Tort smok
Czekoladowy tort urodzinowy w kształcie smoka. Do jego przygotowania wykorzystałam przepis na znany czekoladowy Tort Sachera. Zrobiłam go w wersji bezglutenowej zastępując jedynie zwykłą mąkę pszenną, mąką bezglutenową. Ciasto pokryłam najpierw kakaową masą budyniową, a następnie marcepanem.
Pomimo, że tort smok jest raczej tortem chłopięcym, ja przygotowałam go na wspólną imprezę urodzinową dla moich dzieci. Córka i jej koleżanki przebrały się za księżniczki, a syn ze swoimi kolegami za rycerzy. Motyw tortu był już tydzień wcześniej ustalony. Musiał pasować do tematu no i odpowiadać zarówno dziewczynce jak i chłopcu.
Tort najlepiej postawić wysoko w lodówce, aby nie był narażony na ciekawskie małe paluszki solenizantów :D
Składniki:
Ciasto czekoladowe:
- 140 g masła (lub margaryny)
- 180 g czekolady gorzkiej
- 190 g cukru
- 8 jajek (rozmiar M)
- 160 g mąki pszennej (w wersji bezglutenowej zastąpić mąkę pszenną i skrobię 160 g uniwersalnej mąki bezglutenowej)

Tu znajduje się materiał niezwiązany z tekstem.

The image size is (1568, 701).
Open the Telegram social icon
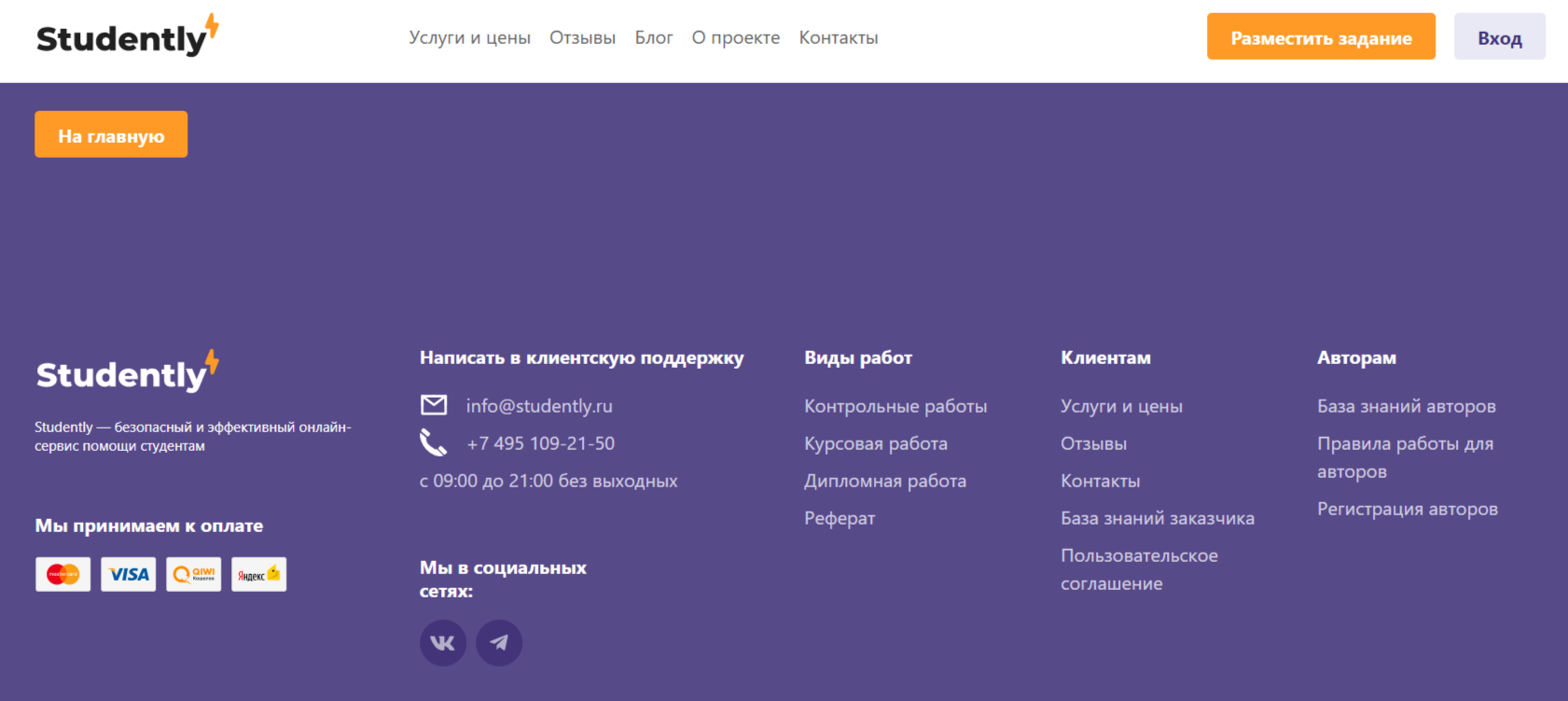pos(499,643)

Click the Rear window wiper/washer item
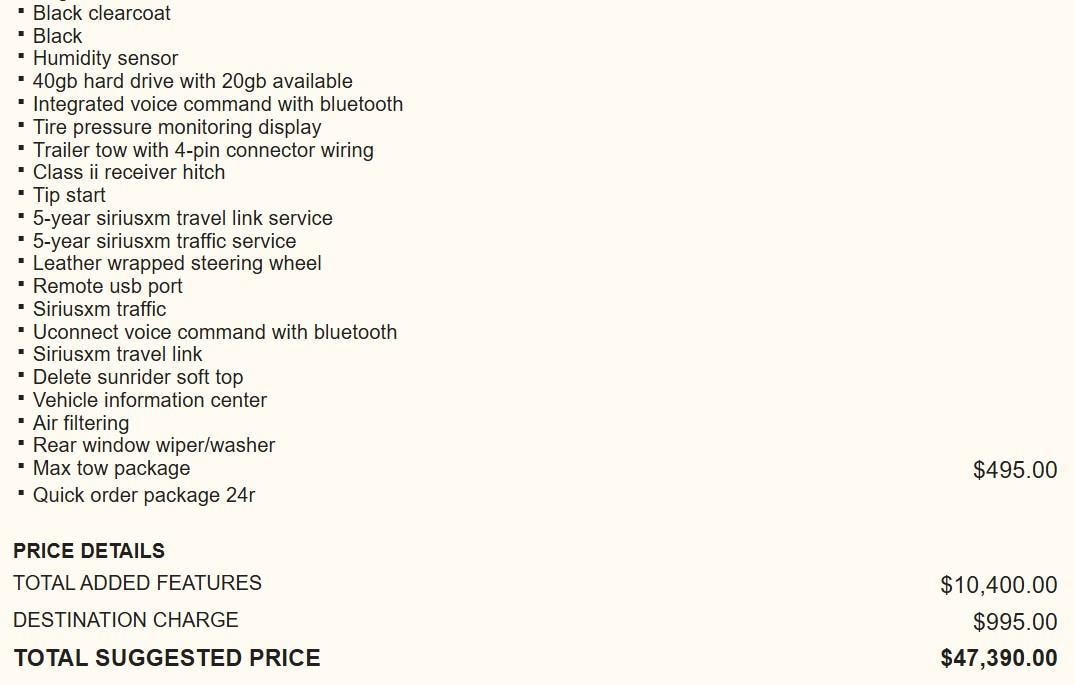click(153, 445)
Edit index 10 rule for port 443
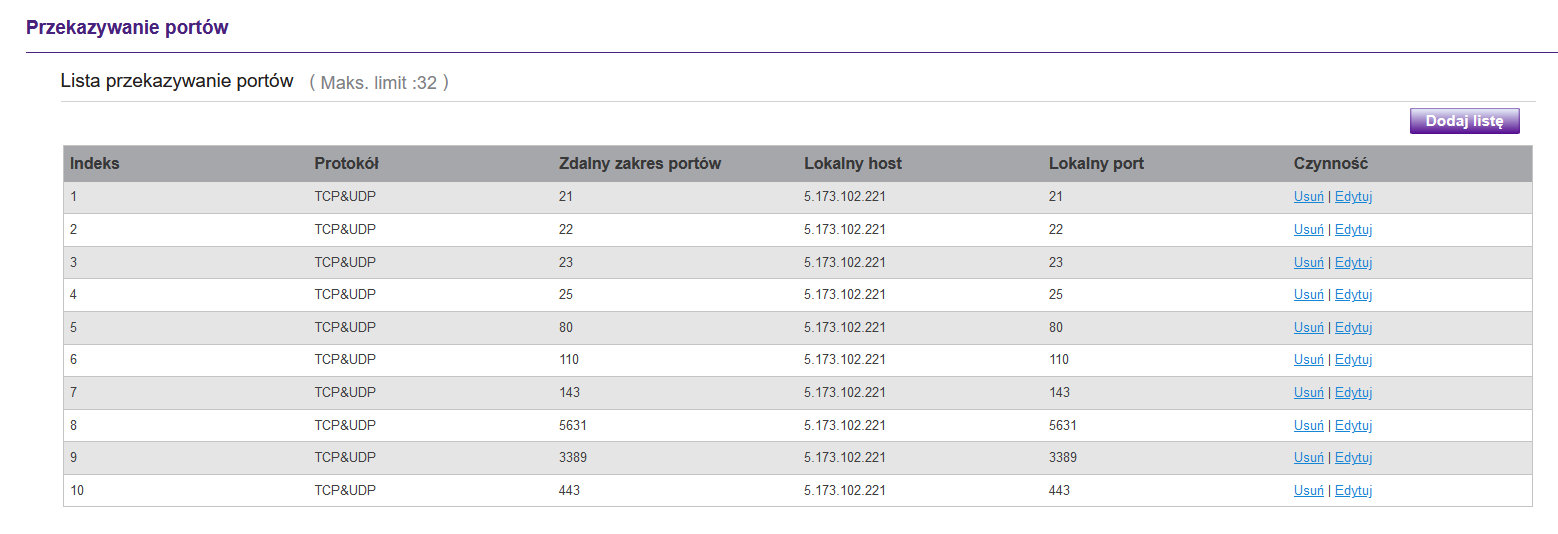The width and height of the screenshot is (1558, 534). tap(1353, 491)
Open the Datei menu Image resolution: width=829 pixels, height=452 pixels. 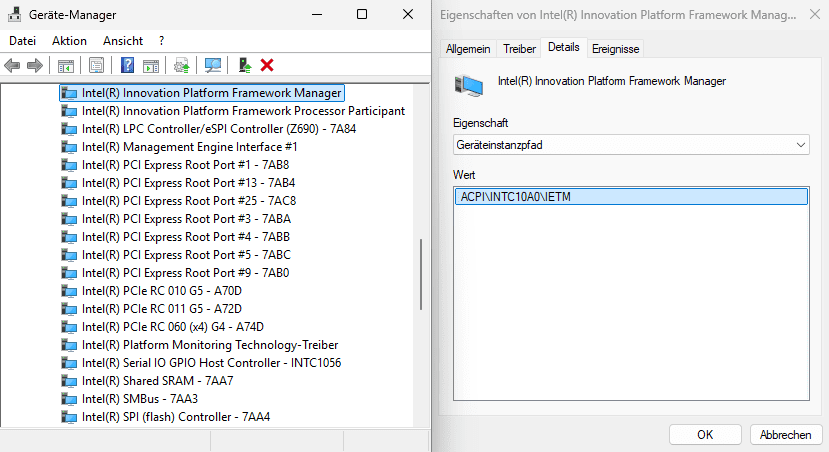22,41
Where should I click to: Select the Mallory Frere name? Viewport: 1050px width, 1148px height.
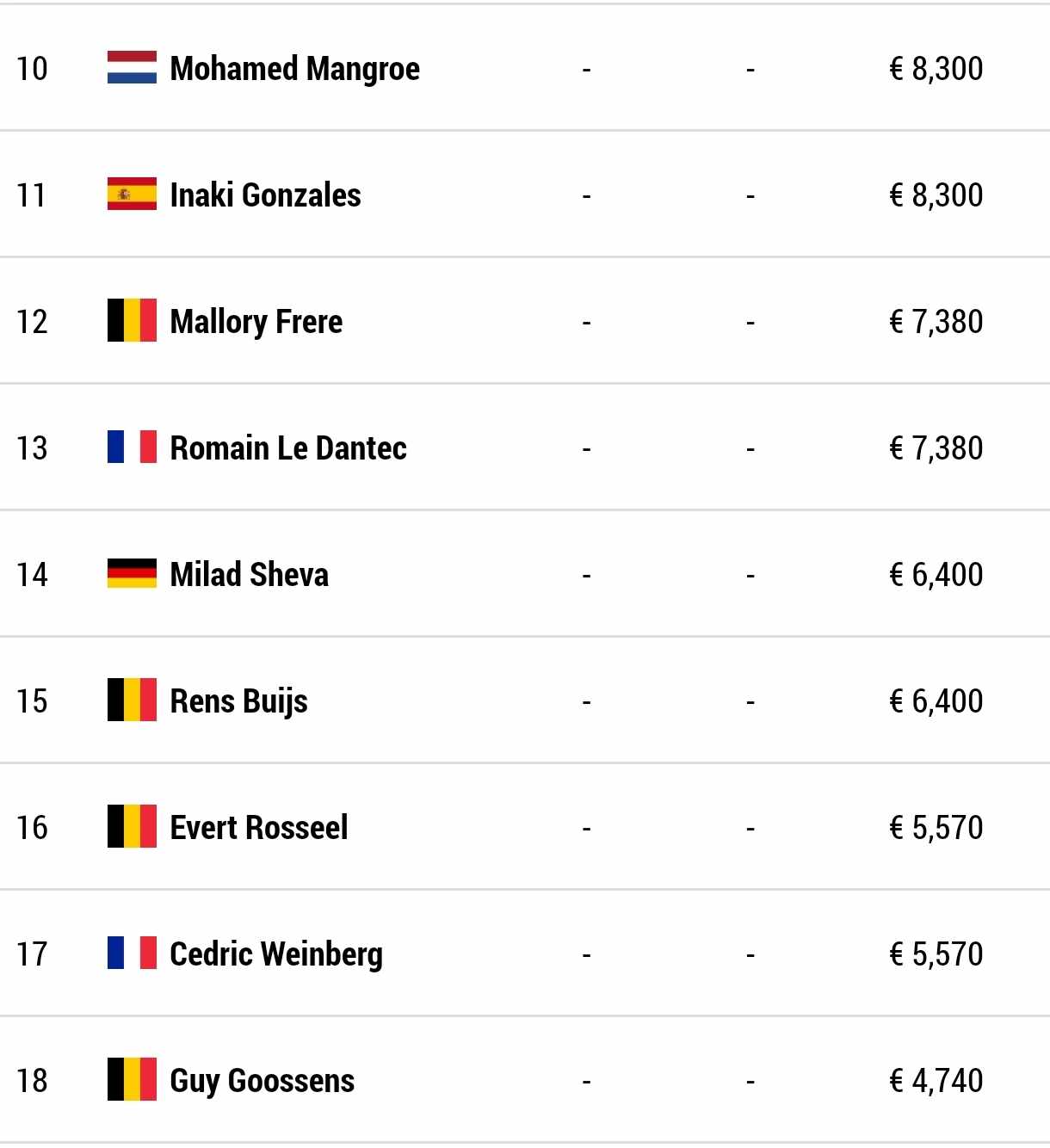256,323
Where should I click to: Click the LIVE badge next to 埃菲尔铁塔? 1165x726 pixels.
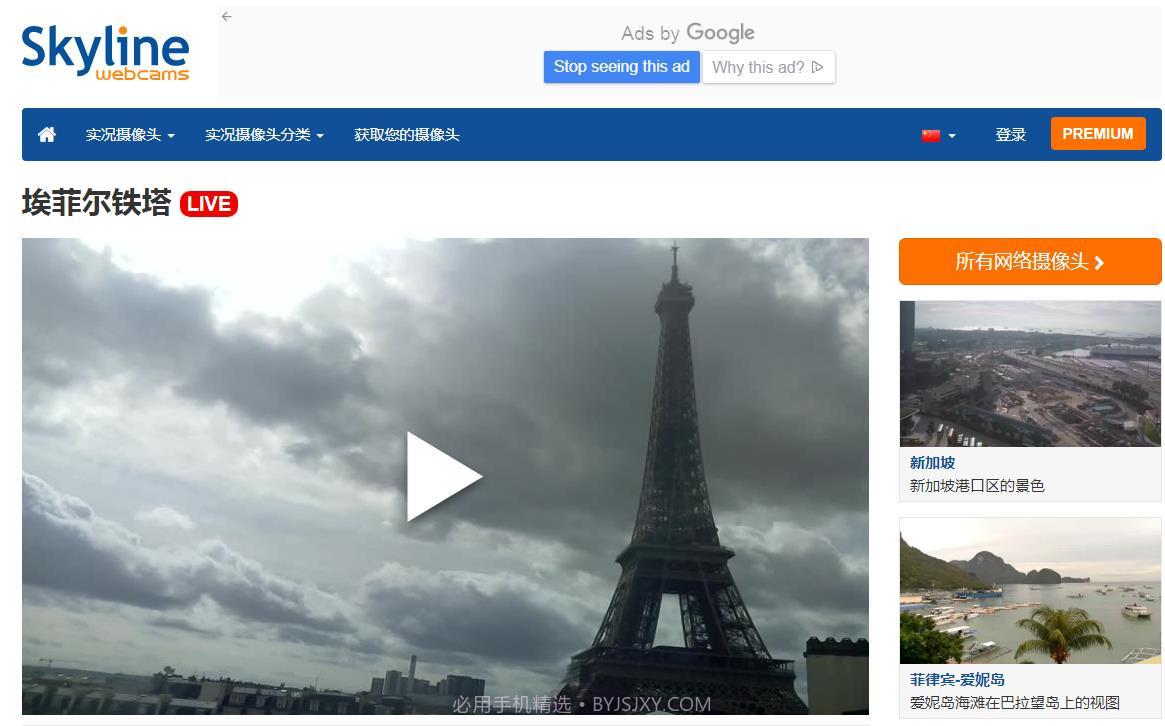click(x=207, y=203)

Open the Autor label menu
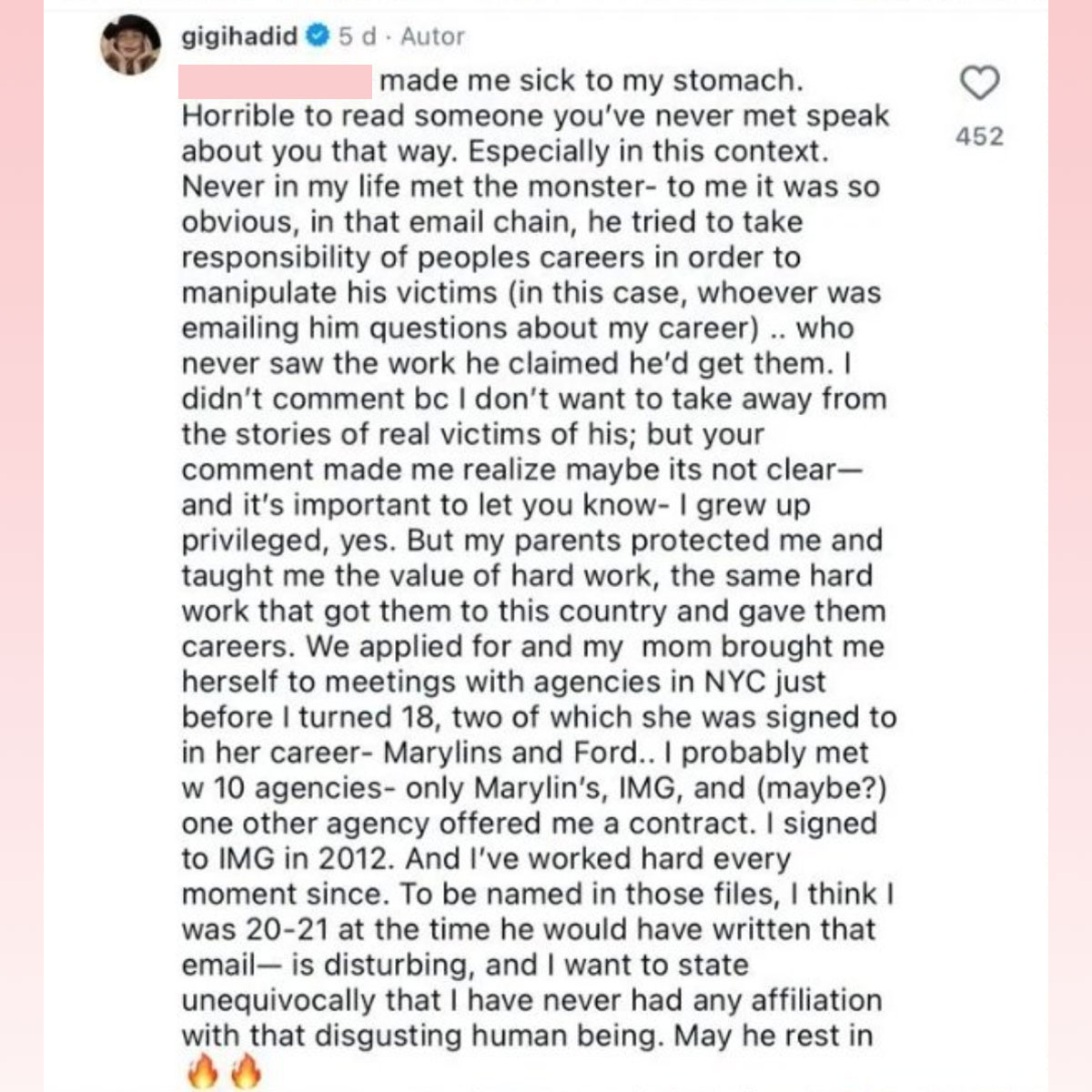click(432, 37)
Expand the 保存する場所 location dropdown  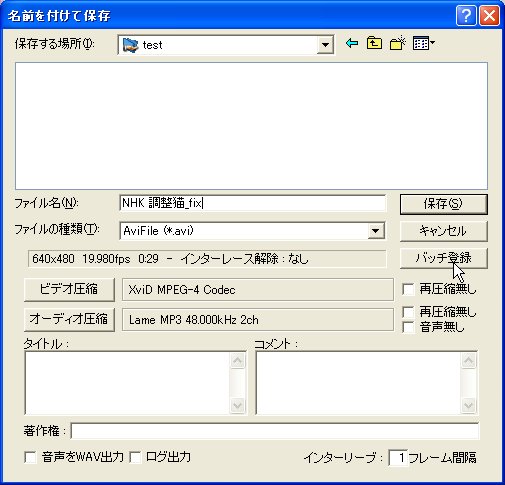[325, 45]
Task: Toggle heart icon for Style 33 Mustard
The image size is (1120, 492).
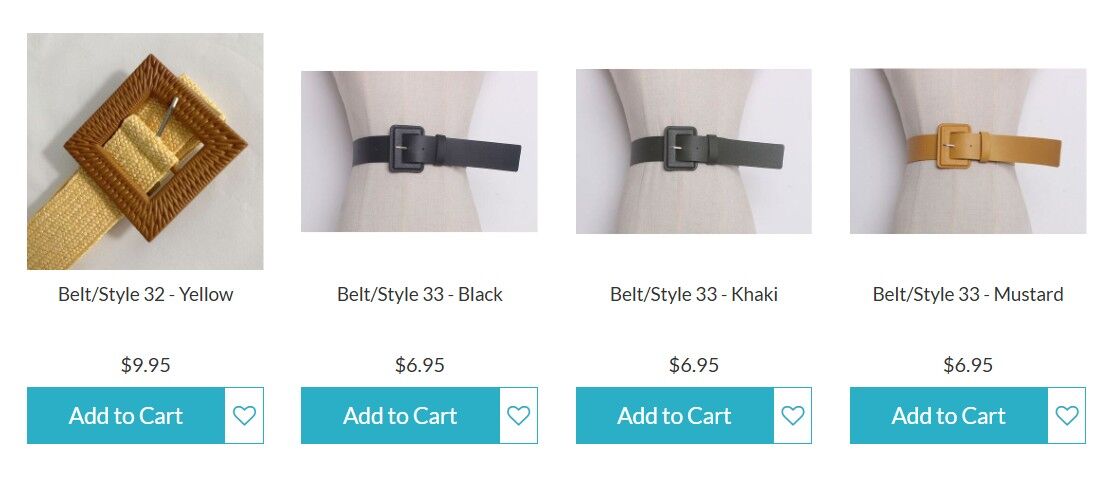Action: (1067, 416)
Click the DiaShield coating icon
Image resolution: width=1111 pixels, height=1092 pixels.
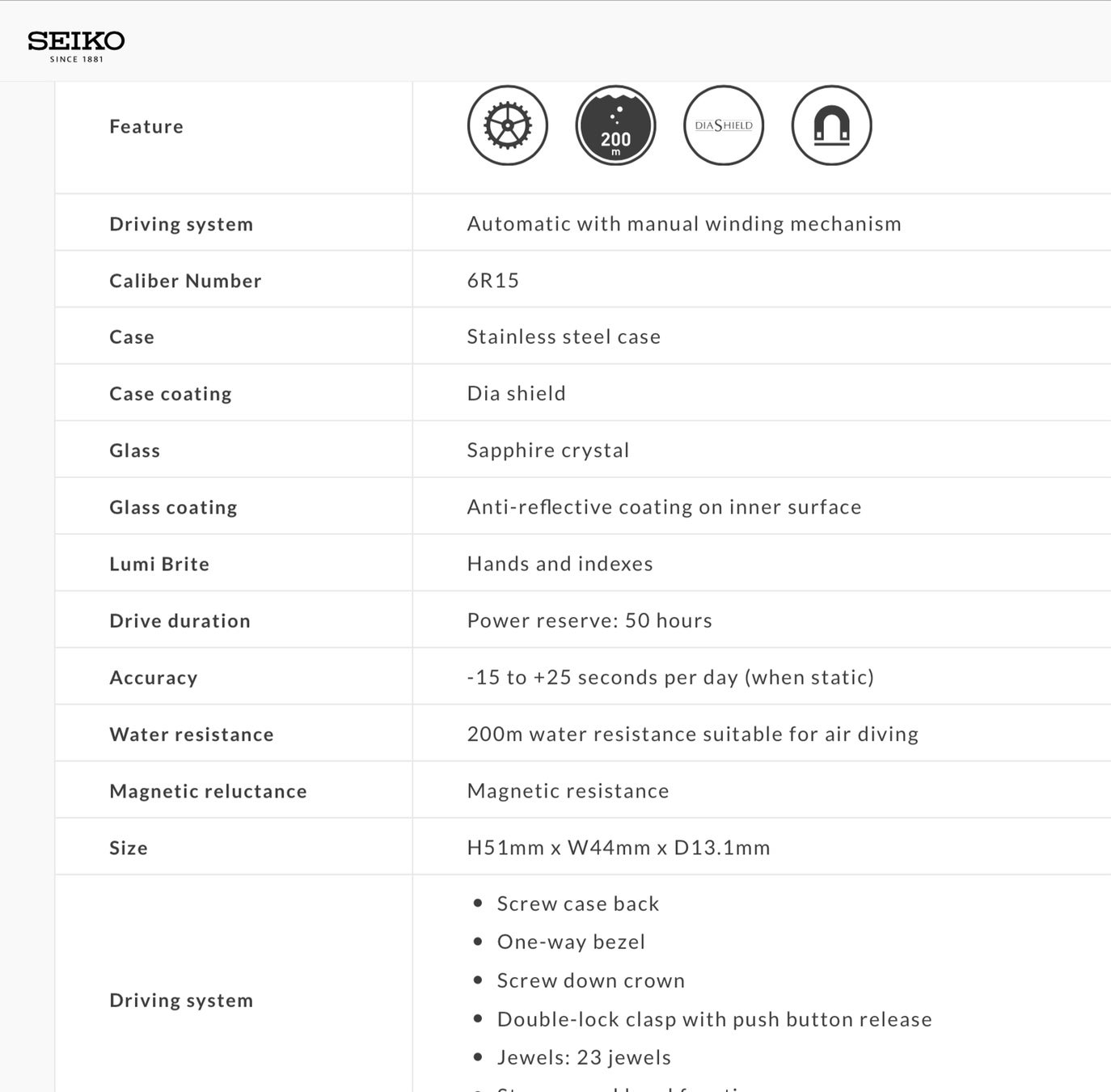click(724, 125)
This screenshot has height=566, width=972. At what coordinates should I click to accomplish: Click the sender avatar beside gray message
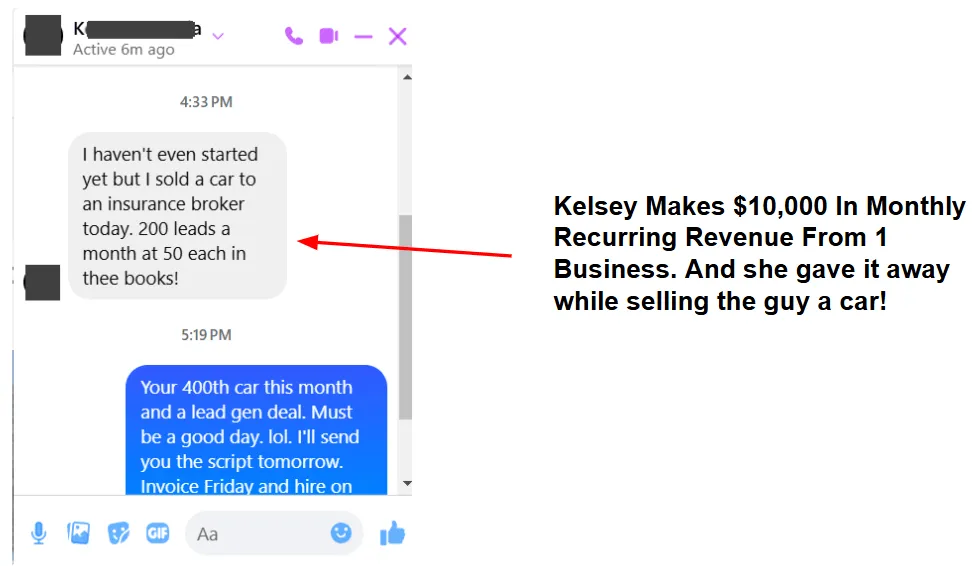coord(42,283)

- 20 g skrobi ziemniaczanej
- 10 g kakao
- 1 płaska łyżeczka proszku do pieczenia ( w wersji bezglutenowej: bezglutenowego proszku do pieczenia)
- szczypta soli
Masa budyniowa:
- 2 żółtka
- 250 g masła
- 1 szklanka mleka (250ml)
- ½ szklanki cukru (100 g)
- 1 łyżeczka cukru waniliowego
- 1 kopiata łyżka mąki ziemniaczanej
- 1 łyżka kakao
Dodatkowo:
- ok. 2 łyżek konfitury (dżemu) morelowej lub brzoskwiniowej
- ok. 500- 600g masy marcepanowej
- barwniki spożywcze
- kakao
Sposób przygotowania:
- Dno tortownicy o średnicy 26 cm wyłożyć papierem do pieczenia i zacisnąć obręcz.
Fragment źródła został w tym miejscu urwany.